#### [Required action]
With pictures left out, retype exactly the lines from the one containing "You are a GUI" through the final line of the entries.

#### [Stored items]
+ + + + + + +

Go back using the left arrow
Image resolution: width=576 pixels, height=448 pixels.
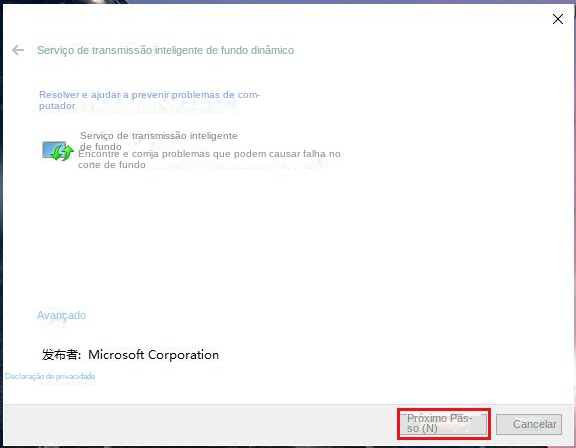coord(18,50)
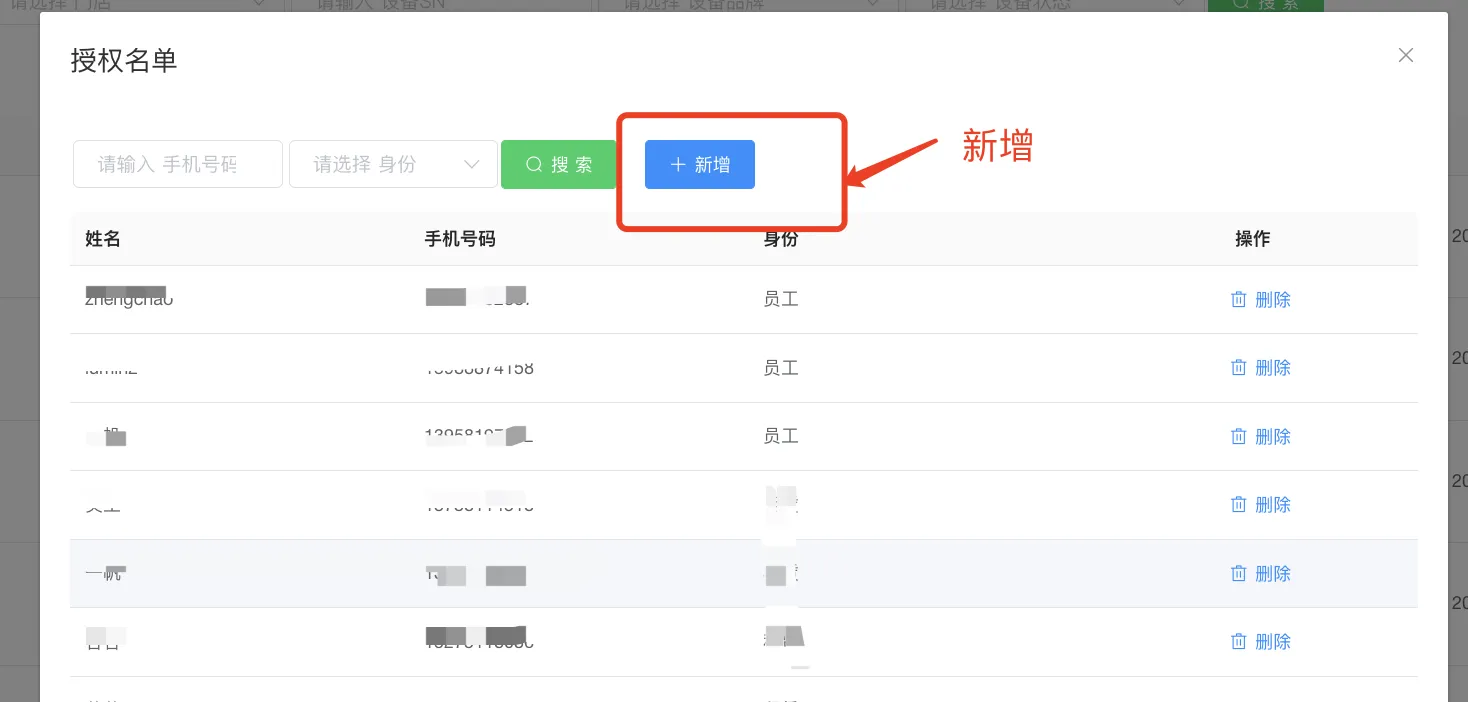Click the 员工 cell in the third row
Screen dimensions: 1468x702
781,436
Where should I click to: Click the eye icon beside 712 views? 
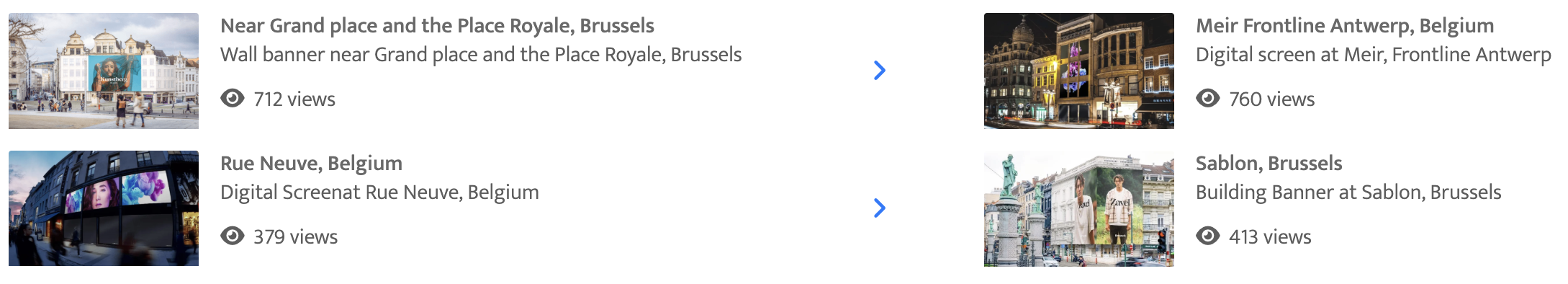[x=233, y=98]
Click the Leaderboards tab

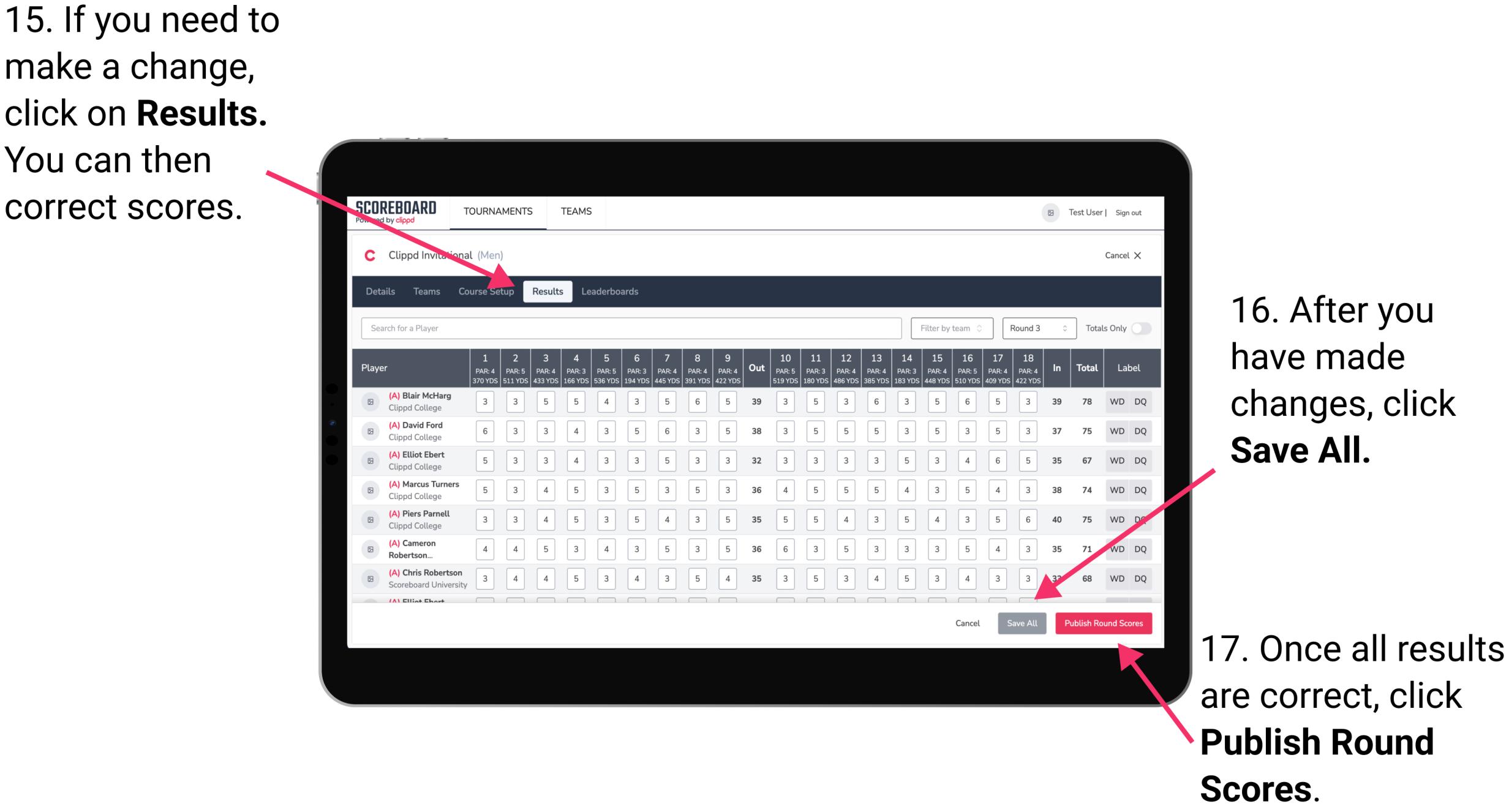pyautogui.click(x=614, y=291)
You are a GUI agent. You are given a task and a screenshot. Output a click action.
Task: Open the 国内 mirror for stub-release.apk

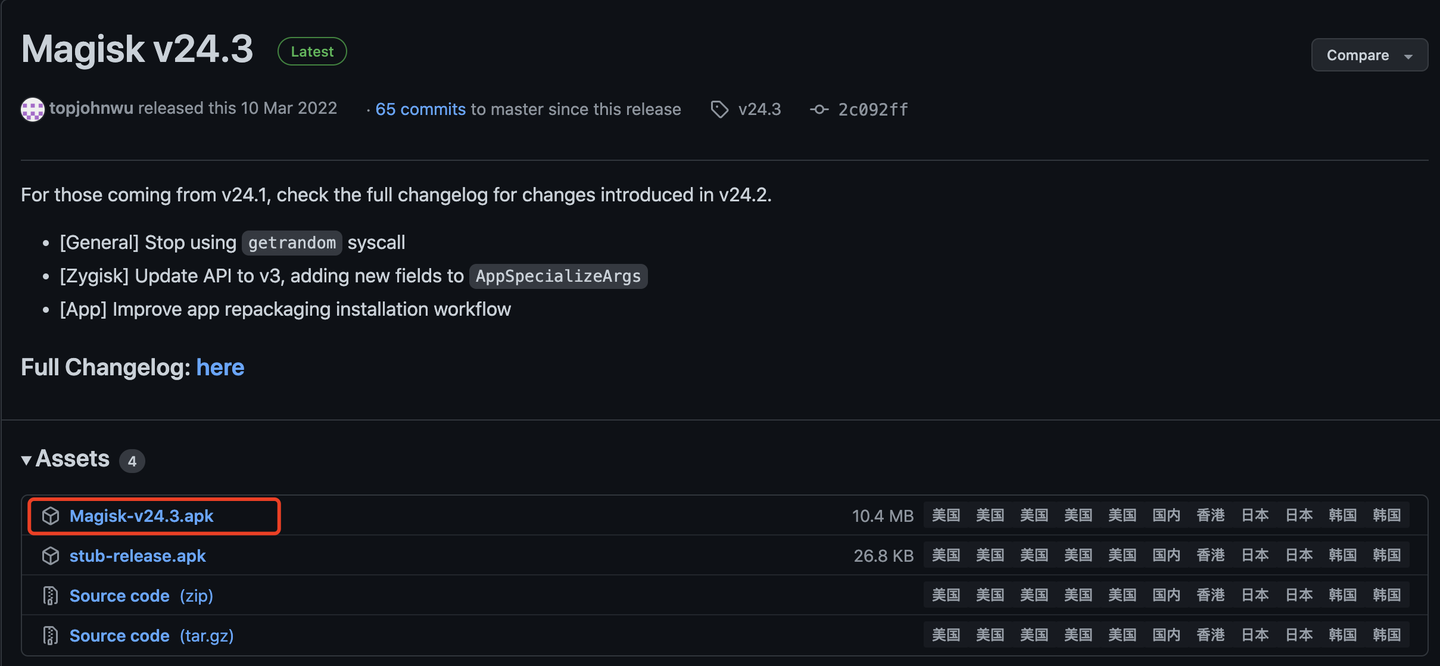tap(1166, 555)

+ + + + + + +

#### [Result of this task]
You are a GUI agent. You are given a task and a screenshot. Output a click action.
Task: Open the 国内 mirror for stub-release.apk

tap(1166, 555)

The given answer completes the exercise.